Records from a pointing dataset

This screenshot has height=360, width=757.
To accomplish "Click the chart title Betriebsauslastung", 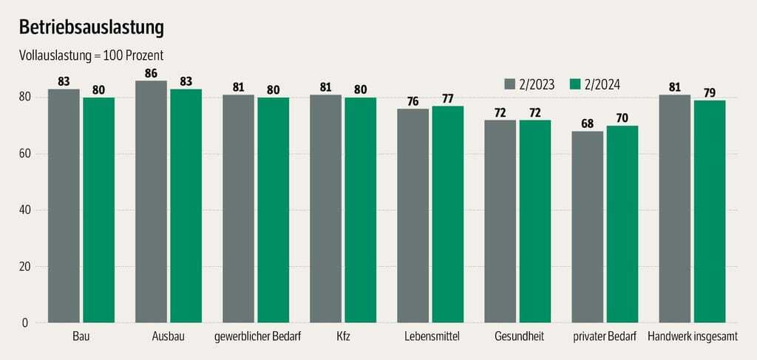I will tap(91, 27).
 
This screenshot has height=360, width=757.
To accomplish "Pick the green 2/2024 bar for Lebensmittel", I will tap(447, 214).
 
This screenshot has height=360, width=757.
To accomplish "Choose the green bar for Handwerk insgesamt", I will tap(709, 211).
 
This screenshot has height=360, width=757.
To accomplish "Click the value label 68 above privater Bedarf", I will tap(587, 123).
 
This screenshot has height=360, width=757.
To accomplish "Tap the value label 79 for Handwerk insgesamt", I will tap(709, 92).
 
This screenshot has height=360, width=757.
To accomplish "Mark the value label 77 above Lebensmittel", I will tap(447, 98).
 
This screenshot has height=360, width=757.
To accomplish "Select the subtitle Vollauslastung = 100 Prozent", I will tap(90, 55).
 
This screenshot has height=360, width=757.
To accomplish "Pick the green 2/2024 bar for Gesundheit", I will tap(534, 221).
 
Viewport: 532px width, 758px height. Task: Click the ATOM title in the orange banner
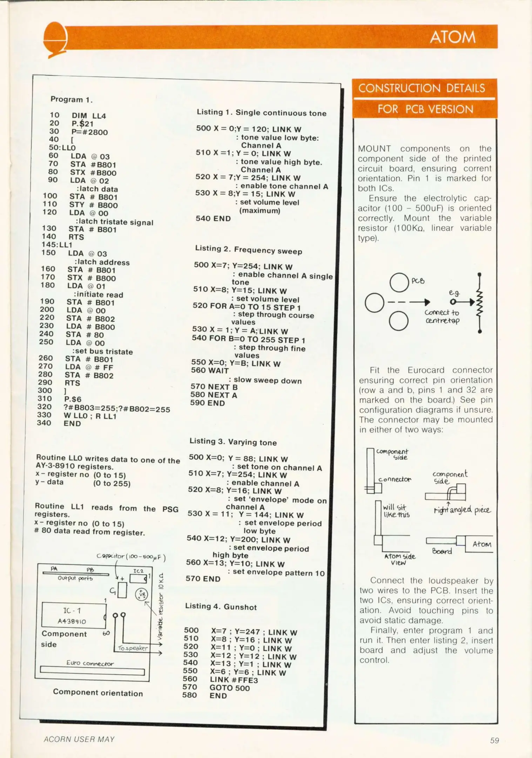click(x=452, y=37)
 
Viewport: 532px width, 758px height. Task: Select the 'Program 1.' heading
click(x=72, y=99)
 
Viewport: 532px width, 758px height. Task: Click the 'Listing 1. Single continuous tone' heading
click(x=261, y=113)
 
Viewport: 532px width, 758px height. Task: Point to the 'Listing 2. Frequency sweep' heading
click(x=248, y=250)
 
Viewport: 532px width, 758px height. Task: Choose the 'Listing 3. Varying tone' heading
click(x=233, y=442)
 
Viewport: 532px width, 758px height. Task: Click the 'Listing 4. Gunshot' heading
click(x=221, y=607)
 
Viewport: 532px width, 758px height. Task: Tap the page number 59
click(x=494, y=740)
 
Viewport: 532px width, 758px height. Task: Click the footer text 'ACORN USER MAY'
click(x=79, y=739)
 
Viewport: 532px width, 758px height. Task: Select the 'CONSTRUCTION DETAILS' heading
click(x=422, y=88)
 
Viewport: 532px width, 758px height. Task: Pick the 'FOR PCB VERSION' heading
click(x=425, y=109)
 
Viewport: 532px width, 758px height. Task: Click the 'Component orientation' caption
click(x=98, y=693)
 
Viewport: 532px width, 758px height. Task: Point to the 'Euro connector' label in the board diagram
click(x=90, y=663)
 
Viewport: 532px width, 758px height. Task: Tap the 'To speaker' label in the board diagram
click(x=133, y=648)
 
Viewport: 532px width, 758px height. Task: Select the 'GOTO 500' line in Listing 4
click(x=229, y=688)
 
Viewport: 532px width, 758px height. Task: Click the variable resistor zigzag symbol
click(x=479, y=302)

▶ **Stated task**
Transcribe the lines without any change, starting at the line containing "Viewport: 532px width, 758px height. Task: Point to the 'Listing" and going down through the line containing "click(x=233, y=442)", with both of those lines included.

▶ **Solution for this task**
Viewport: 532px width, 758px height. Task: Point to the 'Listing 2. Frequency sweep' heading
click(x=248, y=250)
 
Viewport: 532px width, 758px height. Task: Choose the 'Listing 3. Varying tone' heading
click(x=233, y=442)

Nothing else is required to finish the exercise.